Handel Festival Japan

Topics

トピックス

2017年12月11日

「出演者・スタッフからのメッセージ」 第2弾 三澤寿喜(指揮者)

出演者の写真

テオドーラのアリア‘With darkness deep as is my woe’の
フル・スコア

「世間の人って皆、耳はあっても、音楽を聴いてはいらっしゃらないのね」Mrs Dews

ヘンデルは約50年もの間、ロンドンの市民に良質な劇場娯楽を提供し続けた。オペラであれオラトリオであれ、ヘンデルの音楽を一貫するのは深い人間愛であり、弱者への共感である。それゆえに、弱者の極限的葛藤を描くとき、ヘンデルの筆は最も鋭く冴えわたる。

テオドーラは信仰を貫いたために最後は死刑に処される。彼女の苦悩は第2部、第2場、牢獄の場面で頂点に達する。彼女は今、抗いようのない絶対的権力者によってあらゆる自由を奪われ、苦悩のどん底にいる。彼女は最早、自己の存在を消し去ってしまいたいとまで思い詰めている。彼女にとってこの極限の苦悩から逃れる手段はもはや「死」のみなのである。
ヘンデルはこのような究極の弱者に心底共感し、最高のアリア‘With darkness deep as is my woe’を生みだした:「深い闇よ、私をすっかり覆い隠してほしい。それがだめならいっそ死を」。簡潔な旋律線の中に凝縮された極限の苦悩。その濃密な表現にはただただ圧倒される。しかし、歌に絡む弦の対旋律は極限の苦悩とはそぐわないほど上品で優雅! 実は、この対旋律は苦境にあってなお失われることのないテオドーラの高貴さを表しているように思える。台本作家のモレールはテオドーラを「A Christian of Noble Birth高貴な生まれのキリスト教徒」としている。ヘンデルは僅か29小節の短いアリアの中で彼女の苦悩のみならず、高貴な家柄という彼女の重要な属性をも重層的に描き切っている。‘simple but deep’「シンプルでありながら深い」。ヘンデル音楽の神髄である。

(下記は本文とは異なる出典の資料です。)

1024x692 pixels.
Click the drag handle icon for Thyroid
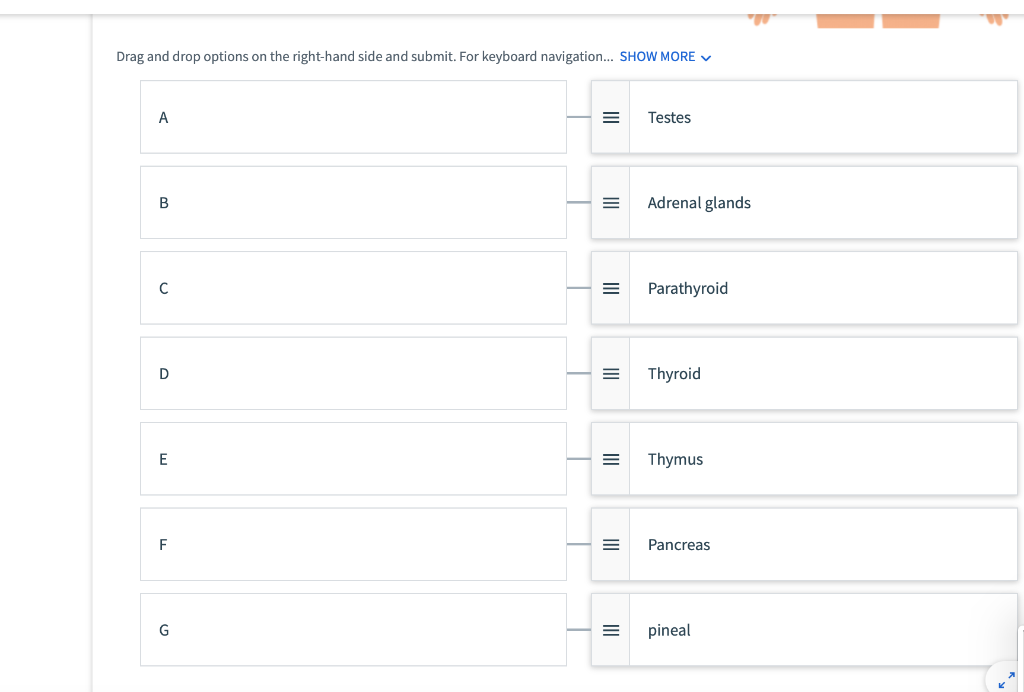(x=610, y=374)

さて、1750年の初演当時、《テオドーラ》はまったく不評であった。初演時は計3回、1755年の再演時には僅か1回の上演で、ヘンデルの存命中4回しか上演されていない。これはヘンデル・オラトリオの上演回数のワースト記録である(次は《アレクサンダー・バルス》、《スザンナ》、《ソロモン》の5回)。しかし、である。一般聴衆には受けなかったが、聴く耳を持った人々は《テオドーラ》を高く評価し、再演を熱望していた。以下の証言はヘンデルの親しい人物たちが身内に宛てた手紙からの引用である:

証言1=Thomas Harris
「昨夜、《テオドーラ》を聴きました。ほとんどの人には受けませんでしたが、私の感想はまったく違います。私が思うに、《テオドーラ》には見事な技法で入念に作曲された、たくさんの素晴らしいアリアがあります。あなたもきっと私と同じ感想をもつと思います。劇場で会ったDr. FawcettとMr Granvilleも私とまったく同感でした」

証言2=Shaftesbury伯爵
「私は《テオドーラ》を三夜とも聴きました。意を決して断言しますが、それは完璧で、美しく、ヘンデルのこれまでの作品の中でもとてもよく仕上がった作品です。私の知る限り、彼はこの作曲に長い時間をかけました。町の人々は気に入っていませんが、Mr Kelloway [Joseph Kelway]と何人かの優秀な音楽家達が私と同意見です」

証言3=Mrs Delany
「次のレント(四旬節)に《テオドーラ》は再演されないのかしら?」

証言4=Mrs Dews
「Mr Handelは次のレント(四旬節)シーズンにはなにも新作をやらないおつもりでしょうか? もし、《テオドーラ》が再演されれば、今度こそ正当な評価を得るに違いありません。でも、世間の人って皆、耳はあっても、音楽を聴いてはいらっしゃらないのね」
・・・・・・・・・・・・・・・・・・・・・・・・・・・・・・・・・・・・・・・・・・・・・
2018年1月14日の東京公演は、世間一般の不評にもめげずヘンデルを支持した当時の人々の期待に応えたいものである。